Dataset content
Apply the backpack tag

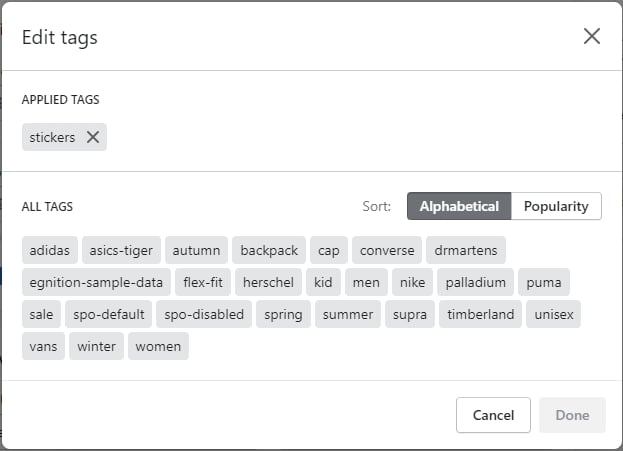(269, 250)
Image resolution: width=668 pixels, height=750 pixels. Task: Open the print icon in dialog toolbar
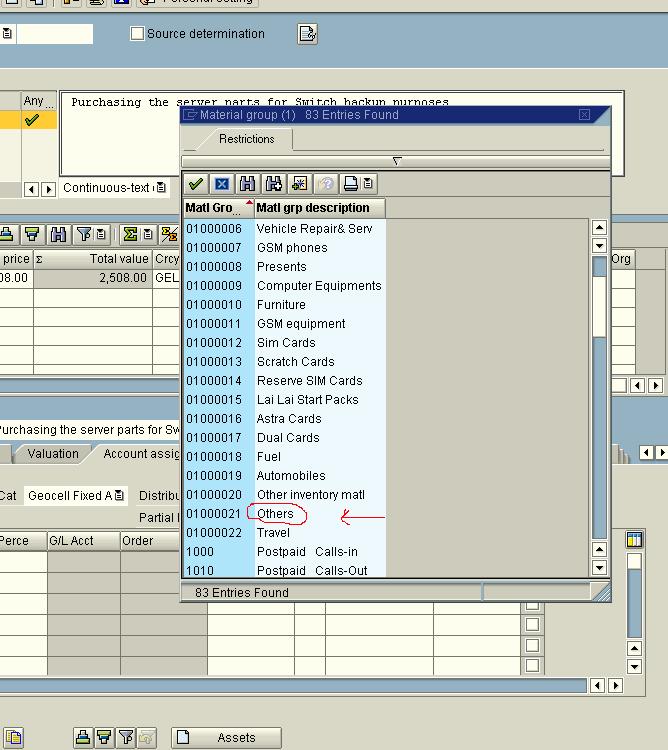click(x=351, y=184)
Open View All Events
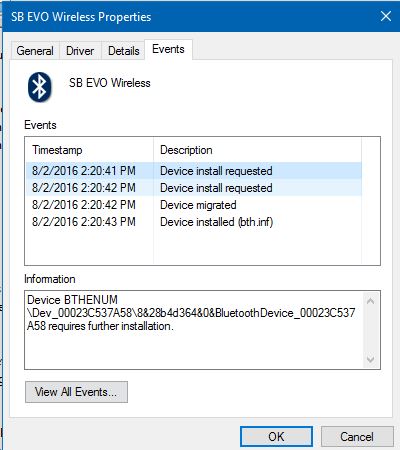Image resolution: width=400 pixels, height=450 pixels. pyautogui.click(x=76, y=392)
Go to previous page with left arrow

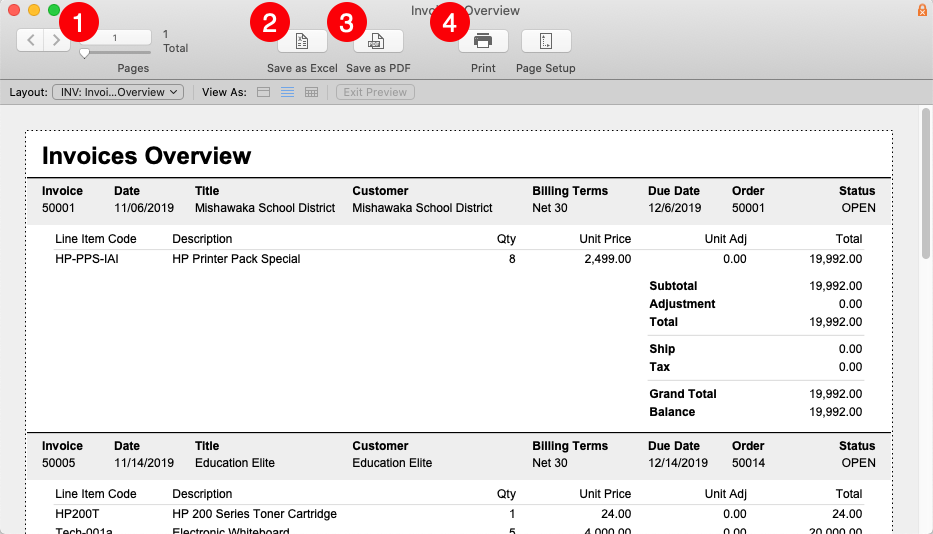(31, 40)
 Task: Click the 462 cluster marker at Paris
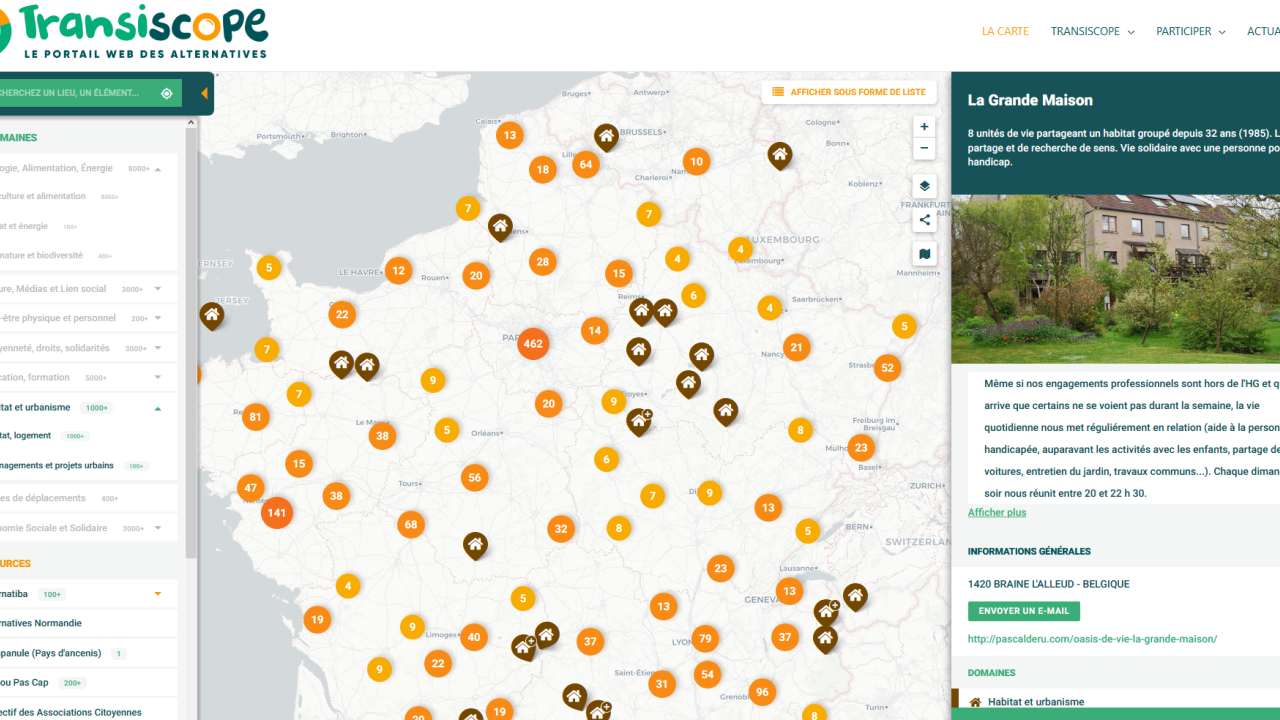click(x=533, y=344)
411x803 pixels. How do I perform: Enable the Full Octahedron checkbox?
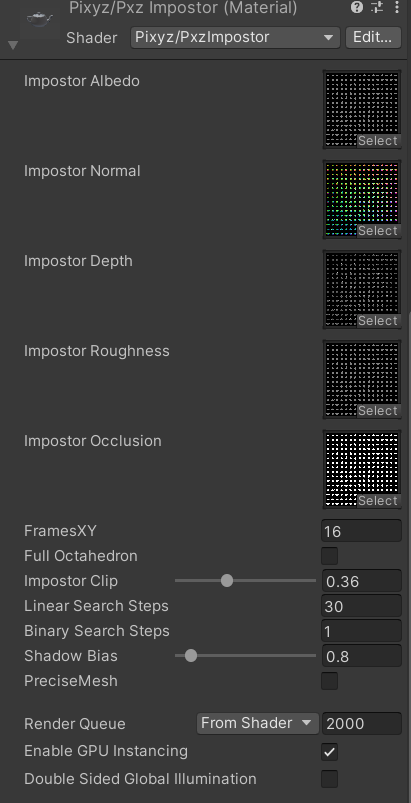coord(330,556)
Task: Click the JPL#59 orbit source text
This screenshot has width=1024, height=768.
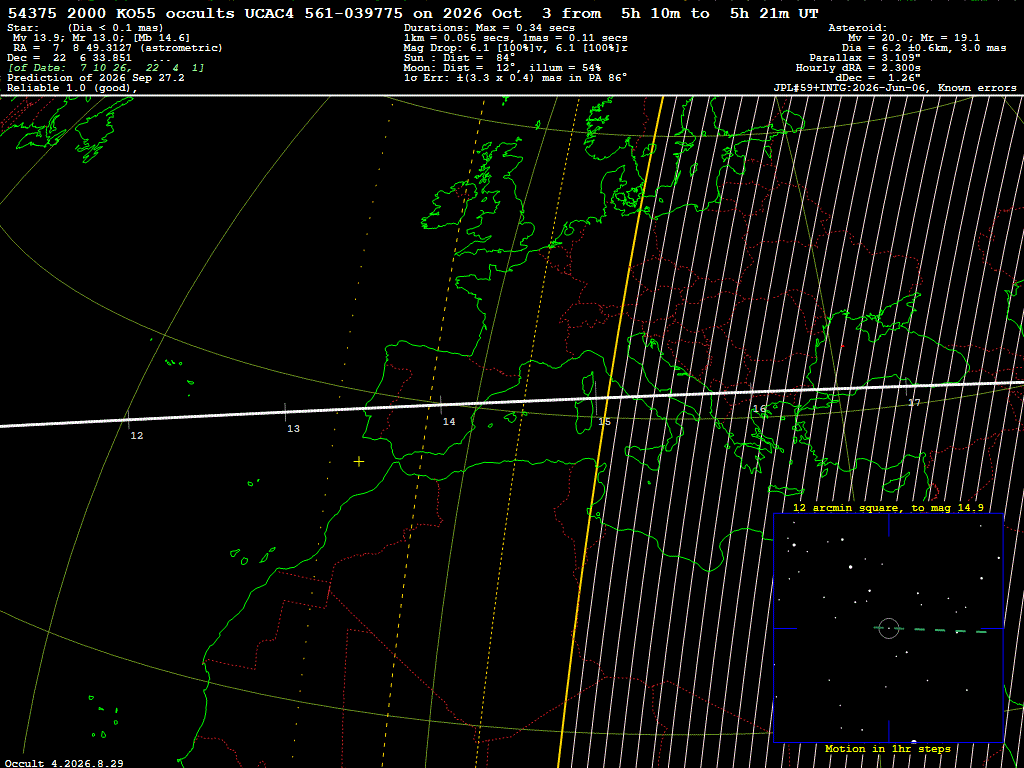Action: (895, 88)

Task statement
Wherever a picture appears in the records above, leave it out and transcribe everything else exactly.

Exercise result
Apply the backpack tag

(269, 250)
Image resolution: width=668 pixels, height=750 pixels. Task: Open the print icon in dialog toolbar
click(x=351, y=184)
Open View All Events
Image resolution: width=400 pixels, height=450 pixels. pyautogui.click(x=76, y=392)
Go to previous page with left arrow

(31, 40)
 Task: Click the 462 cluster marker at Paris
click(x=533, y=344)
411x803 pixels. How do I perform: Enable the Full Octahedron checkbox?
coord(330,556)
Task: Click the JPL#59 orbit source text
This screenshot has width=1024, height=768.
Action: (895, 88)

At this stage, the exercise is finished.